Indien dreht den Spieß um: Seit Jahren verlagern europäische und amerikanische Unternehmen Arbeitsplätze nach Indien. IBM etwa hat dort bereits 43.000 Angestellte auf der Lohnliste, und für das deutsche Software-Unternehmen SAP werden bis zum Jahresende 3500 Angestellte auf dem Subkontinent arbeiten.

Call Center in Europa. In Indien kann nicht in jedem Fall die Kundenzufriedenheit gewährleistet werden. (Foto: Foto: ddp)

Die britische Wirtschaft, so eine Schätzung, hat wegen des Lohngefälles bereits vier Prozent ihrer Stellen an Indien verloren. Als gefährdet gelten vor allem die vergleichsweise anspruchslosen Arbeitsplätze in Callcentern: Engländer, die eine Fahrplanauskunft wollen oder ihren Kontostand abfragen, landen mit ihrem Anruf inzwischen nicht selten in Bombay oder Bangalore.

Entgegengesetzter Weg

Doch tiefe Löhne garantieren nicht immer hohen Gewinn. Deshalb geht die indische Firma Icici One Source, die sich auf Dienstleistungen für westliche Konzerne spezialisiert hat, ein Stück weit genau den entgegengesetzten Weg: Sie will zwar auch in Indien weiter expandieren.
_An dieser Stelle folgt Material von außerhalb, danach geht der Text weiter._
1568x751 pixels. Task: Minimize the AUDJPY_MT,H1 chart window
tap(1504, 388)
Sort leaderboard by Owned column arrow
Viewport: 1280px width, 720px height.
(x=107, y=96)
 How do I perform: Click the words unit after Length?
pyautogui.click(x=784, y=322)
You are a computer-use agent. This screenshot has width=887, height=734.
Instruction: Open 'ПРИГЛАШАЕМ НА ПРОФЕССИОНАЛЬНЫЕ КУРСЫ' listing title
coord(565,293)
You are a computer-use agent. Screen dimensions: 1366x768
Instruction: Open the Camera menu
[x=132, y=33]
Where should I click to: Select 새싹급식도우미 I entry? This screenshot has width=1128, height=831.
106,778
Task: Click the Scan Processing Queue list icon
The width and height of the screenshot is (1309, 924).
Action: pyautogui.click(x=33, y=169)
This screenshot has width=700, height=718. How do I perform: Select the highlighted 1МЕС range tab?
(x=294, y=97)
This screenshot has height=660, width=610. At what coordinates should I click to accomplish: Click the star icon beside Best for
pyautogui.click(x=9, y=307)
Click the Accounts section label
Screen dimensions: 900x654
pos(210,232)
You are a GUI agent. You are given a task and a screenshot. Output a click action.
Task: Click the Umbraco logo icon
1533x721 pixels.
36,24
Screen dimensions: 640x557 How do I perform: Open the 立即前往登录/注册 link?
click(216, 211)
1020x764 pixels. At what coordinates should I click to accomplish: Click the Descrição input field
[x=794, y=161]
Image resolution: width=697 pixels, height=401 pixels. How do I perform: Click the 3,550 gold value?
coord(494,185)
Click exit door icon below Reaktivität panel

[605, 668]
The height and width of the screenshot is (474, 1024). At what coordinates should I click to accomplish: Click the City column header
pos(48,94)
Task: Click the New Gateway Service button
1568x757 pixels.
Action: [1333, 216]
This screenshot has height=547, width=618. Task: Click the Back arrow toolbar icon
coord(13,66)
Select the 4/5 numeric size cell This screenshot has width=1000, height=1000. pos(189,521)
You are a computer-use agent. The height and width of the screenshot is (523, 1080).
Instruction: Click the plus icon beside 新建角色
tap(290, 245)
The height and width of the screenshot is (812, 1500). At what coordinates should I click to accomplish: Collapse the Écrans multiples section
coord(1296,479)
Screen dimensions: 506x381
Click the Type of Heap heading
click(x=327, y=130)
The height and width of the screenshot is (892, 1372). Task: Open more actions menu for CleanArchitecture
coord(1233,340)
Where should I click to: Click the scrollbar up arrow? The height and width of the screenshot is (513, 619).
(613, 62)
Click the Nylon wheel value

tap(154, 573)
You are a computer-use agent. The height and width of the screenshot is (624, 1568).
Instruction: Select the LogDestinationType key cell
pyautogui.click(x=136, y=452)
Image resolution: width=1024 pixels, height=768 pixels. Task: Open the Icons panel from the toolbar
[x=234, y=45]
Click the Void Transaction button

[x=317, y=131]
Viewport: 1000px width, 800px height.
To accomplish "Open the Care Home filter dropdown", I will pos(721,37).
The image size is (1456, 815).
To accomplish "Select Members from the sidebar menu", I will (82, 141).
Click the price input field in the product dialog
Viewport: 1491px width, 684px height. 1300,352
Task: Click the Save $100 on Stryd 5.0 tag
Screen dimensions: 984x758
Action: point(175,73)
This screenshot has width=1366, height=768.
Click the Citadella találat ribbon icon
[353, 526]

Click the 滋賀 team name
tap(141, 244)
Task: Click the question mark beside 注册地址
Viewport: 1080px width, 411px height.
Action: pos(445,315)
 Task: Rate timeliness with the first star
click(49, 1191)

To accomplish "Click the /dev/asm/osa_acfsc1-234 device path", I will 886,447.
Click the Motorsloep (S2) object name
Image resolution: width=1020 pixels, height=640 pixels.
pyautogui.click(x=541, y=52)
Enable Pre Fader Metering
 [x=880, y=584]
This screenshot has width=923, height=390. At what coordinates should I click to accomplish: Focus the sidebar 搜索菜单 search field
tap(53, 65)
Gleichzeitig aber hat sie jetzt in der nordirischen Hauptstadt Belfast ein Callcenter eröffnet.

Ein zweites soll noch vor Jahresende seinen Betrieb aufnehmen, und bis zum Jahr 2008 will Icici in Nordirland mehr als 1000 Mitarbeiter beschäftigen.

Zwar liegen in Nordirland die Löhne weit niedriger als in London, aber zugleich meilenweit höher als in Indien. ,,Unsere Kunden möchten, dass wir weltweit präsent sind'', begründet eine Firmensprecherin das Engagement auf der Insel.

Tausend Arbeitsplätze zurückverlagert

Deutlicher wird Powergen, einer der führenden Elektrizitätsanbieter in England und Tochtergesellschaft der deutschen Eon. Fünf Jahre lang hatte das Unternehmen viele Kundenanrufe von Indien aus beantworten lassen, im laufenden Jahr aber wieder beinahe tausend Arbeitsplätze von Indien nach Großbritannien zurückverlagert.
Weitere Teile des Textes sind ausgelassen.